Friday, May 30, 2025

Cooling at CERN

No, I am not referring to my cooling off following a full day of service at the CERN Open Days in September 2019.

This blog refers to beam cooling, or better, stochastic cooling of particle beams in storage rings. "Cooling" will narrow the transverse momentum distribution within a bunch of charged particles by detecting fluctuations in the momentum and applying a correction.

View of the AA ring. Slide from Simon van der Meer's Nobel Prize lecture:
Stochastic Cooling and the Accumulation of Antiprotons
In 2025, the Museumsgesellschaft chose CERN as the plat de rĂ©sistance for its traditional summer tour. During our visit to the site, we saw a special cooling facility. The building we entered is familiar to Red Baron. Here, he helped to build the AA (Antiproton Accumulator) in the late 1970s.


Simon van der Meer invented and developed the technique of stochastic cooling at CERN in the Initial Cooling Experiment (ICE).

The principle of Stochastic Cooling.
Slide from Simon van der Meer's Nobel Prize lecture
Stochastic cooling uses the electrical signals produced by particles in a "bunch "to drive an electric kicker. This will kick the bunch of particles to reduce their transverse momentum.
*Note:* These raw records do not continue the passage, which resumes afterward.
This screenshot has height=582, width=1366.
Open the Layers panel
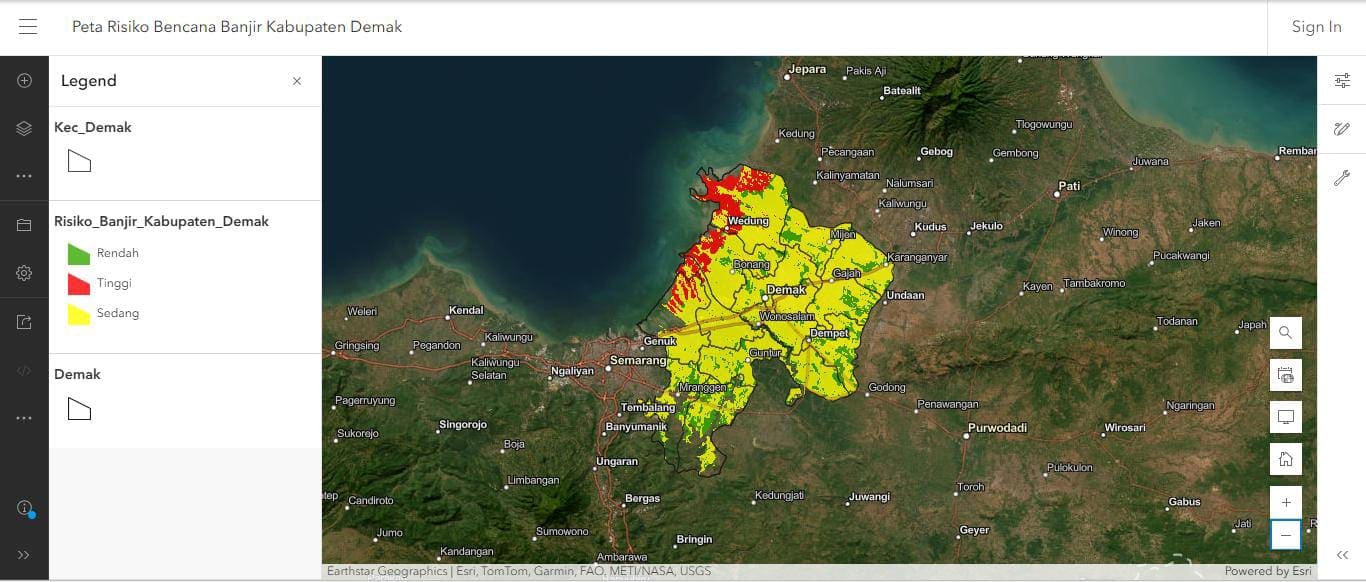[x=24, y=128]
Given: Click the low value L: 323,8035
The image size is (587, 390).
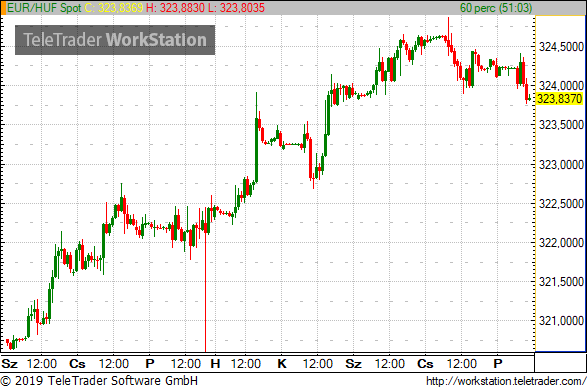Looking at the screenshot, I should pos(237,8).
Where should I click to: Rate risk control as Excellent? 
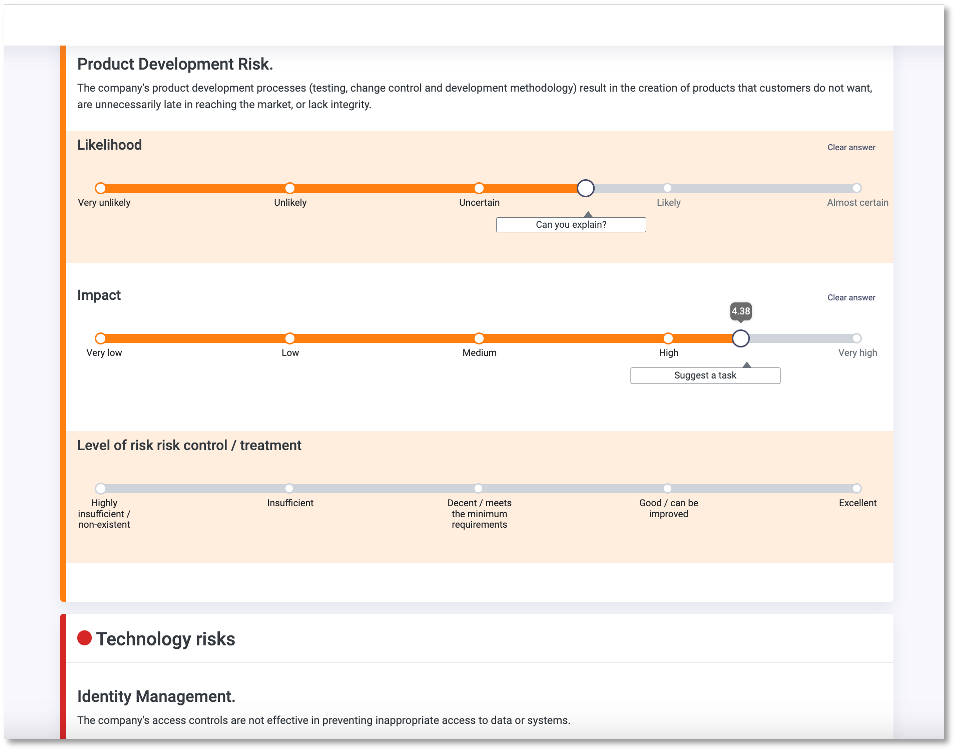(857, 488)
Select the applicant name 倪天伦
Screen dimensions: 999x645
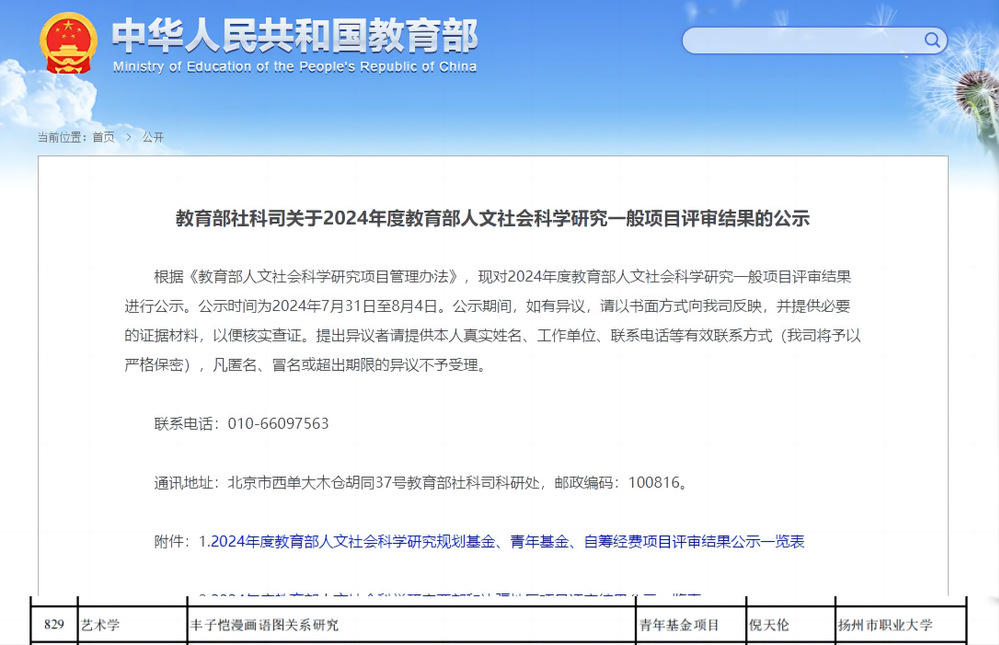tap(769, 625)
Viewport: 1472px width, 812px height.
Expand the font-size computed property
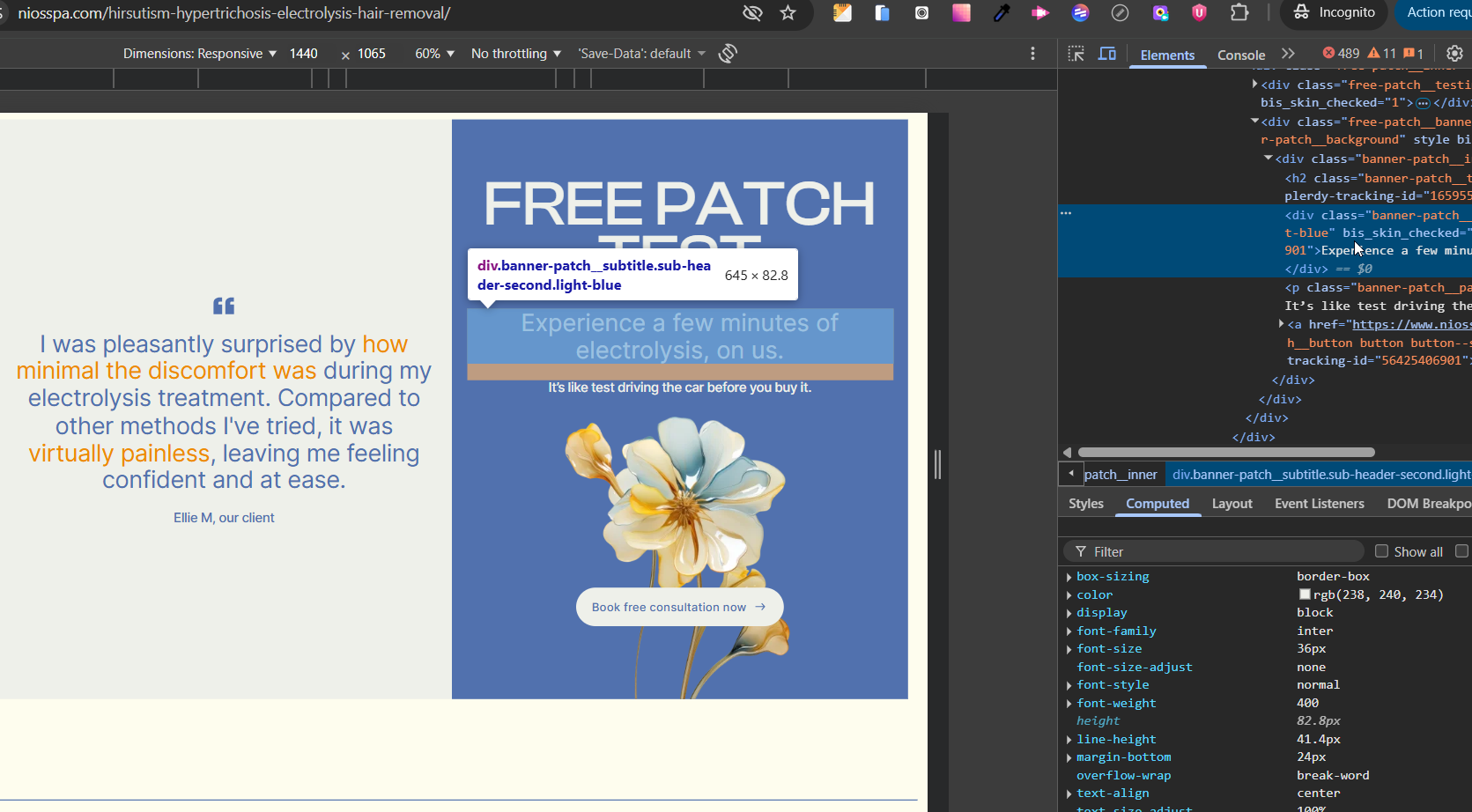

The circulating particles (nearly) and the electrical signal travel at the speed of light. So the correction sent along the chord reaches the kicker well in time to apply the necessary kick to the bunch of particles.
When individual kicks are applied continuously and over an extended time, the average tendency of the particles to have wayward momenta is reduced.
 
Note the shrinking of the beam profile with time.
Cooling times range from a second to several minutes, depending on the required depth of the cooling.

Many accelerators had to work together.
Slide from Simon van der Meer's Nobel Prize lecture
The technique was used to collect and cool antiprotons* in the Antiproton Accumulator (AA). They were then injected into a modification of the Super Proton Synchrotron (SPS), i.e., the Proton-Antiproton Collider (PAC), to collide with counter-rotating protons.
*Noted as p in the graphic

While Carlo Rubbia proposed and pushed for the PAC, Simon van der Meer's stochastic cooling provided the necessary tool for success. In 1984, Carlo and Simon were awarded the Nobel Prize in Physics for the discovery of the W and Z bosons that carry the weak nuclear force.
 
The ICE ring was also instrumental in evaluating electron cooling, a technique introduced by Gersh Budker.

Electron Beam Cooling is a technique used primarily in particle accelerators and storage rings to reduce the emittance (the measure of the spread of particle positions and momenta) of a beam of charged particles, typically protons or heavy ions. Dense parallel beams of quasi monoenergetic electrons travel with the heavier particles over a distance, the cooling section. The protons or ions undergo Coulomb scattering in the electron "gas" and exchange momentum with it, thus reducing the space coordinates and the angles of the heavier particles.


Click graphics to enlarge.
CERN operates electron coolers in its Antimatter Decelerator (AD) and in the smaller Extra Low Energy Antiproton (ELENA) ring.

Looking down on ELENA
This is where it gets exciting, because ELENA produces antiprotons of nearly zero energy that capture a positron, forming antihydrogen atoms. This opens research on antimatter.

Does a hydrogen atom fall in a gravitational field just as quickly as an antihydrogen atom? Are there differences in the emitted spectral lines of the two species? With the current measurement accuracies, no differences have been detected so far.

The CERN computer center was the other interesting part of our visit. Here, we were impressed by the amount of data from the experiments that were to be processed.

On the way out, Red Baron was abruptly confronted with his past.


On Display was the first paper by Tim Berners-Lee and Robert Cailliau, which marks the beginning of the World Wide Web, the precursor to the Internet. Even today, the sequence of letters HTTP (HyperText Transfer Protocol) for calling up websites is a reminder of the HyperText Project proposed by the two CERN computer freaks, who had no idea at the time that their proposal would change the world.

Click to enlarge
I had many a cup of coffee with Robert, a wide-awake colleague who was always up for a joke. CERN's superiors looked positively at this drinking of coffee while leaning at bar tables, as new ideas were discussed with colleagues from outside their own field.

It was a thoroughly nostalgic visit to CERN.